NOTE: This class, and other classes within the com.unboundid.ldap.sdk.unboundidds package structure, are only supported for use against Ping Identity, UnboundID, and Nokia/Alcatel-Lucent 8661 server products. These classes provide support for proprietary functionality or for external specifications that are not considered stable or mature enough to be guaranteed to work in an interoperable way with other types of LDAP servers.

The properties that are available for use with this type of task include:
  • The names of the auditors to include or exclude from the audit. This is optional, and if it is not provided, then all enabled auditors will be used.
  • The backend IDs for the backends containing the data to be audited. This is optional, and if it is not provided then the server will run the audit in all backends that support this capability.
  • A set of filters which identify the entries that should be examined by the audit. This is optional, and if it is not provided, then all entries in the selected backends will be included.
  • The path to the directory in which the output files should be generated.
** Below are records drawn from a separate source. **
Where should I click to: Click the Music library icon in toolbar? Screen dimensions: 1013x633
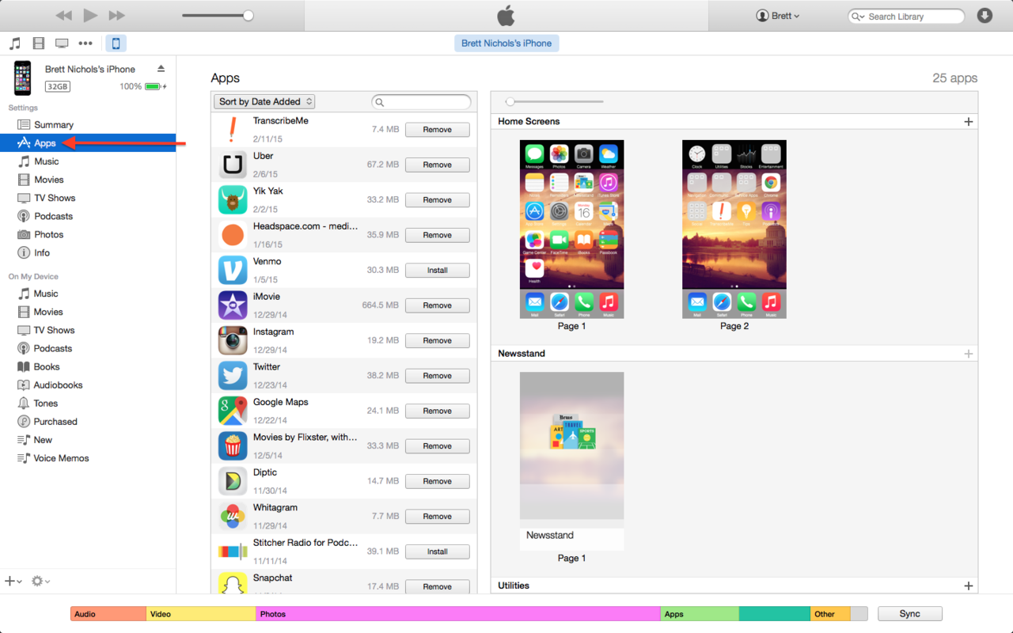(x=15, y=44)
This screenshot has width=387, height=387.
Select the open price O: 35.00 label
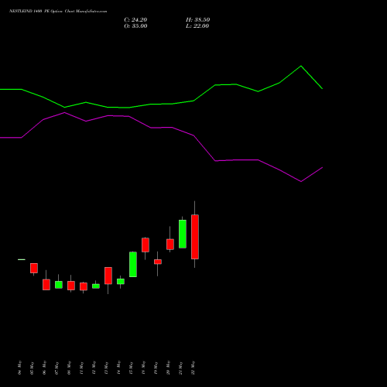click(x=135, y=26)
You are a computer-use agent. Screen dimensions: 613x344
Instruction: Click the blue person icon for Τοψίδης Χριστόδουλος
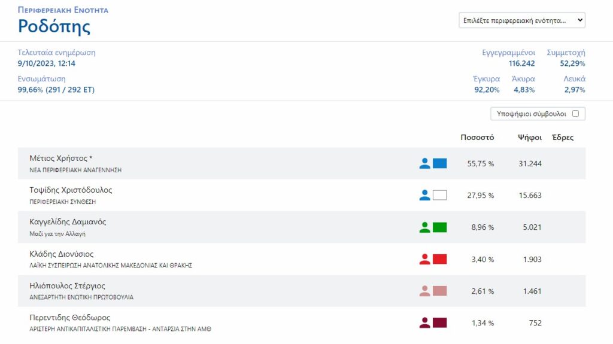click(x=424, y=195)
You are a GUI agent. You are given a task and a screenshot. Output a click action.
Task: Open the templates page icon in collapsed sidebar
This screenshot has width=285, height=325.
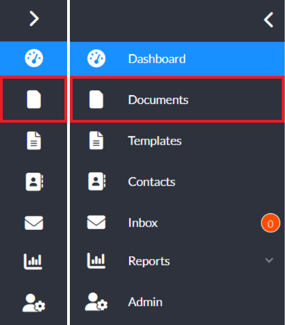(34, 140)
This is optional, and if it is not provided then the server will use a default output directory.
  • The minimum number of previous reports to retain.
  • The minimum age of previous reports to retain.
See Also:

  • Constructor Details

    • AuditDataSecurityTask

      public AuditDataSecurityTask()
      Creates a new uninitialized audit data security task instance which should only be used for obtaining general information about this task, including the task name, description, and supported properties. Attempts to use a task created with this constructor for any other reason will likely fail.

    • AuditDataSecurityTask

      public AuditDataSecurityTask(@Nullable List<String> includeAuditors, @Nullable List<String> excludeAuditors, @Nullable List<String> backendIDs, @Nullable List<String> reportFilters, @Nullable String outputDirectory)
      Creates a new audit data security task with the provided information and default settings for all general task properties.
      Parameters:
      includeAuditors - The names of the auditors that should be used to examine the data. It may be null or empty if an exclude list should be provided, or if all enabled auditors should be invoked. You must not provide both include and exclude auditors.
      excludeAuditors - The names of the auditors that should be excluded when examining the data. It may be null or empty if an include list should be provided, or if all enabled auditors should be invoked. You must not provide both include and exclude auditors.
      backendIDs - The backend IDs of the backends containing the data to examine. It may be null or empty if all supported backends should be selected.
      reportFilters - A set of filters which identify entries that should be examined. It may be null or empty if all entries should be examined.
      outputDirectory - The path to the output directory (on the server filesystem) in which report data files should be written. It may be null if a default output directory should be used.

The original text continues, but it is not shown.